There’s a variety of weapons from your standard fare of assault rifles, missile launchers, and sniper rifles, and even different levels of armor, from the sneaky stealth suit all the way up to the walking tank-like MAX armor. Vehicles include ATVs, buggies, personal tanks, main battle tanks, flying vehicles, bombers, and utility vehicles such the all important ANT fuel tanker, the Galaxy dropship, and even a flying vehicle transport. Players are free to go, whether in groups or by themselves, to practically anywhere in the world from their faction’s home area via a variety of methods, including some designed to get them into the fight as soon as possible. Once in the field the action resembles that of a game of Battlefield or maybe Tribes at first, though on a much, much larger map with potential many, many more players. The actual core of the gameplay involves taking over and defending bases and towers. Because of the open world battlefield, battles often rolls seamlessly across the map from tower to tower, base to base, along ever shifting battlefronts until one side eventually drives the other off the continent. That’s about as much as I can say without going overboard with specifics.

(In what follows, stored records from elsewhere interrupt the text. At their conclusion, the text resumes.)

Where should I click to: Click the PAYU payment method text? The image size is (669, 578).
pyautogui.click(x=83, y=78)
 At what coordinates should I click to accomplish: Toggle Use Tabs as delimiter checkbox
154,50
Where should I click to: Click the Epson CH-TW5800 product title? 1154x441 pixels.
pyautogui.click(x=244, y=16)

“Stupid stunts were also a fun diversion.”
As I mentioned the game does indeed have its flaws. I’m not planning on writing anything resembling a real review, but just off the top of my head the lack of any real persistent change in the world is probably the biggest issue for me. The only real persistence is your own character’s (and I suppose the other player’s, friend and foe) progression. This could make logging in for the night for the 2nd or 3rd month in a row feel a feel tedious and pointless, especially after reaching the basic level cap. The lack of interesting things in the world, be it wildlife, cities or other buildings, or even more variety in bases and towers, adds together with that flaw to conjure up a hilariously bleak vision of what life must be like for these imaginary Planetside soldiers – constantly fighting over the same towers and bases and eventually dying in vicious battle, only to be reborn, and do it all over again in the exact same places the very next day.

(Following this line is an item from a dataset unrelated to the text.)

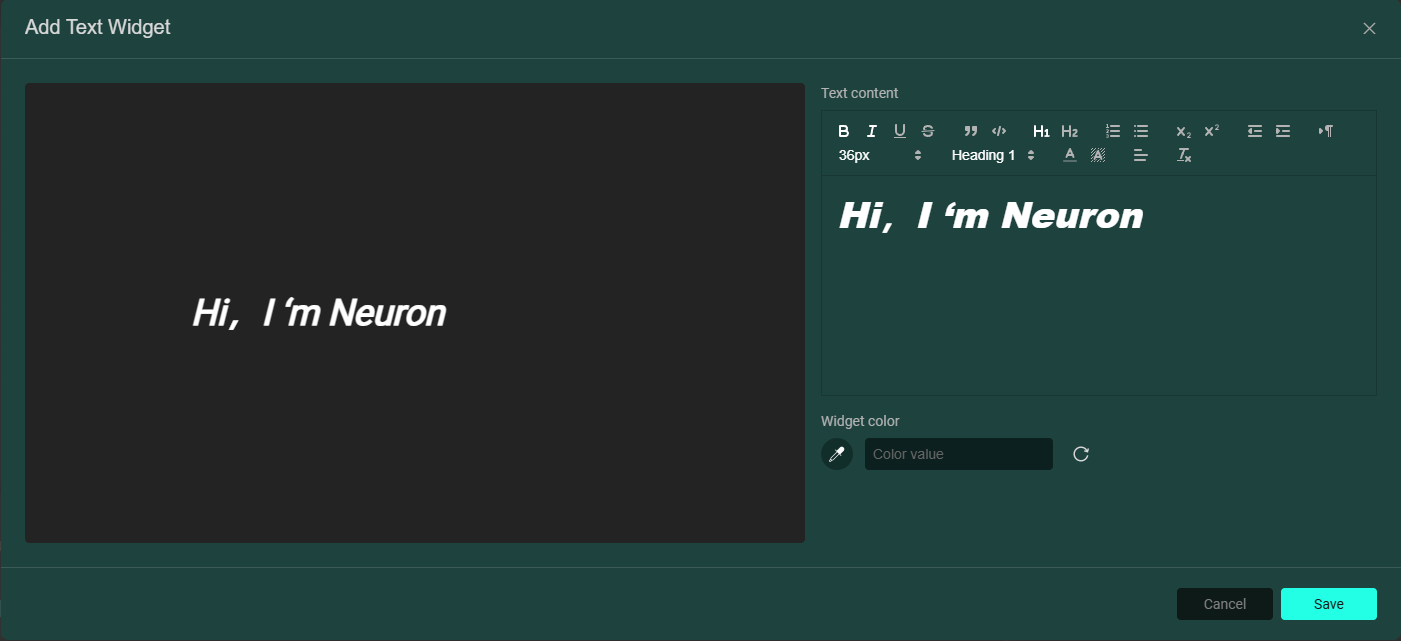
Task: Apply strikethrough to text
Action: pos(928,131)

“One good backstab deserves another.”
Another problem I had with the game was the payment model. I personally didn’t mind paying 15 bucks a month for Planetside though quite a few of the FPS gamers the game set out to hook wouldn’t even look its general direction because of it. I did, however, want a bit more out of my money. I expected the content patches to roll in much more quickly. What do FPS players want? More vehicles, more weapons, etc. I feel like if they had cranked out updates at a quicker pace I would have initially stayed hooked much, much longer. Still, I feel like the large amount of content they added over the years was mostly pretty good, and even the BFRs mechs they added ended up being decent additions once they were eventually somewhat balanced. It was pretty clear from the onset that the various producers of the game (a constantly revolving cast) didn’t really seem to know what to do with the game and/or how to do it. Hopefully Planetside 2 will be designed more with providing compelling updates in mind though it is probably more likely they’ll just implement an entirely different subscription model.
“An annoyed enemy in a Reaver aircraft watches me on the other side of a bulletproof window.”

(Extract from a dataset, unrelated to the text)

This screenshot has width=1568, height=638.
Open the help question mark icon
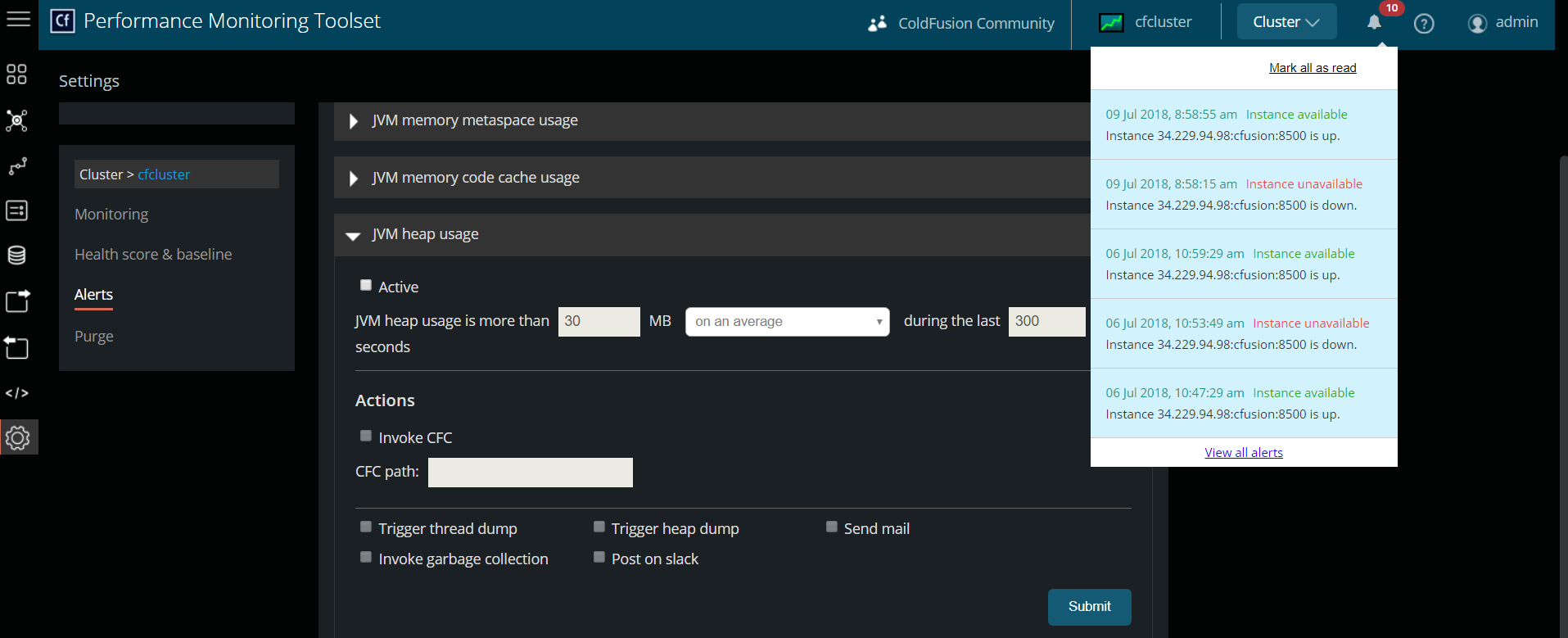click(1424, 24)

There were plenty of issues with the game such as how there always seemed to be one weapon or vehicle that was generally considered out of balance, though of course the grass was always greener on the other side, in another faction. I’ll probably talk more about Planetside in the future. For now, in tribute to it here’s an exert from a quick blog entry I made about the game two days after playing it for the first time, on launch day, inspired because of how anxious I was to get home from work and play it again. Enjoy!
It took me a good portion of the first night to install the game, patch it, and setup my account. I then went through all of the offline training missions which give you some of the basics on the game engine and are quite worth doing, though only once. Next I created my character on the Konried server (new, lower population, and east coast) and joined the “New Conglomerate” army because I liked their politics (not that they affect gameplay) and the way they look. I had read on the Planetside forums that you could get to rank 3 simply by going through the “virtual reality training” so I decided to do that first. VR training is actually QUITE a cool feature that more MMOGs should have – it lets you try out all of the weapons and vehicles without actually having to meet the normal game requirements to do so. I can imagine popping in there for a bit when I’m thinking of trying a new skill template just to test it out.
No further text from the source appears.